= YOUR GOAL =
Extract every line below, verbatim.

[Start of Attachment]

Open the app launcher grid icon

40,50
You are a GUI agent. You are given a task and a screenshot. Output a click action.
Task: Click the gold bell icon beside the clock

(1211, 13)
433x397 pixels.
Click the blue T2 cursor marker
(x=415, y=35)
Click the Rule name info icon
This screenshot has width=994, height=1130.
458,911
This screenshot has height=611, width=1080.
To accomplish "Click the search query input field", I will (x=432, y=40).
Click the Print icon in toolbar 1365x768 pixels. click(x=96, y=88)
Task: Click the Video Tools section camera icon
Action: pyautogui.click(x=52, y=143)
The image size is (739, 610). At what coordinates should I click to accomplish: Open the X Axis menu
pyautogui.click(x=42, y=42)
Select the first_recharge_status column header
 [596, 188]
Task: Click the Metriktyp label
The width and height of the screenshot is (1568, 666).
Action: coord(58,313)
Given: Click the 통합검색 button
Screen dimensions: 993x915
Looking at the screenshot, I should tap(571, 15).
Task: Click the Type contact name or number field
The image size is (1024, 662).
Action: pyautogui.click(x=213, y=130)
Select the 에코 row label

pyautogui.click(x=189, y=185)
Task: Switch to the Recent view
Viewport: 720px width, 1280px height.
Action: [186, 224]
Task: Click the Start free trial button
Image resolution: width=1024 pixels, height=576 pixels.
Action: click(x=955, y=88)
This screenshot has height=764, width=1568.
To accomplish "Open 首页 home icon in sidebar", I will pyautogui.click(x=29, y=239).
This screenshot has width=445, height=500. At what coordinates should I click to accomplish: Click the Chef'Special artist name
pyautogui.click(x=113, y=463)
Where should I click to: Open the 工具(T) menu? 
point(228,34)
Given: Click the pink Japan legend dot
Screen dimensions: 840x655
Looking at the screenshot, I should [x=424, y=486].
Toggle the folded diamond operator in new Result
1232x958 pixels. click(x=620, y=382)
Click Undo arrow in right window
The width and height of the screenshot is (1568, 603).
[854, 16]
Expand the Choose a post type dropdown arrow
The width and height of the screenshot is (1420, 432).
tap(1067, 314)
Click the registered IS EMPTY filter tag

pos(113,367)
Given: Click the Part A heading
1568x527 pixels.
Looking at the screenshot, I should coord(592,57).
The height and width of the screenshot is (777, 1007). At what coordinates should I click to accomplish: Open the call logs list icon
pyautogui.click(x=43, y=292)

[End of Attachment]

= WRITTEN SOLUTION =
Open the app launcher grid icon

40,50
You are a GUI agent. You are given a task and a screenshot. Output a click action.
Task: Click the gold bell icon beside the clock

(1211, 13)
433x397 pixels.
Click the blue T2 cursor marker
(x=415, y=35)
Click the Rule name info icon
This screenshot has width=994, height=1130.
458,911
This screenshot has height=611, width=1080.
To accomplish "Click the search query input field", I will (x=432, y=40).
Click the Print icon in toolbar 1365x768 pixels. click(x=96, y=88)
Task: Click the Video Tools section camera icon
Action: pyautogui.click(x=52, y=143)
The image size is (739, 610). At what coordinates should I click to accomplish: Open the X Axis menu
pyautogui.click(x=42, y=42)
Select the first_recharge_status column header
 [596, 188]
Task: Click the Metriktyp label
The width and height of the screenshot is (1568, 666).
Action: coord(58,313)
Given: Click the 통합검색 button
Screen dimensions: 993x915
Looking at the screenshot, I should tap(571, 15).
Task: Click the Type contact name or number field
The image size is (1024, 662).
Action: pyautogui.click(x=213, y=130)
Select the 에코 row label

pyautogui.click(x=189, y=185)
Task: Switch to the Recent view
Viewport: 720px width, 1280px height.
Action: [186, 224]
Task: Click the Start free trial button
Image resolution: width=1024 pixels, height=576 pixels.
Action: click(x=955, y=88)
This screenshot has height=764, width=1568.
To accomplish "Open 首页 home icon in sidebar", I will pyautogui.click(x=29, y=239).
This screenshot has width=445, height=500. At what coordinates should I click to accomplish: Click the Chef'Special artist name
pyautogui.click(x=113, y=463)
Where should I click to: Open the 工具(T) menu? 
point(228,34)
Given: Click the pink Japan legend dot
Screen dimensions: 840x655
Looking at the screenshot, I should [x=424, y=486].
Toggle the folded diamond operator in new Result
1232x958 pixels. click(x=620, y=382)
Click Undo arrow in right window
The width and height of the screenshot is (1568, 603).
[854, 16]
Expand the Choose a post type dropdown arrow
The width and height of the screenshot is (1420, 432).
tap(1067, 314)
Click the registered IS EMPTY filter tag

pos(113,367)
Given: Click the Part A heading
1568x527 pixels.
Looking at the screenshot, I should coord(592,57).
The height and width of the screenshot is (777, 1007). At what coordinates should I click to accomplish: Open the call logs list icon
pyautogui.click(x=43, y=292)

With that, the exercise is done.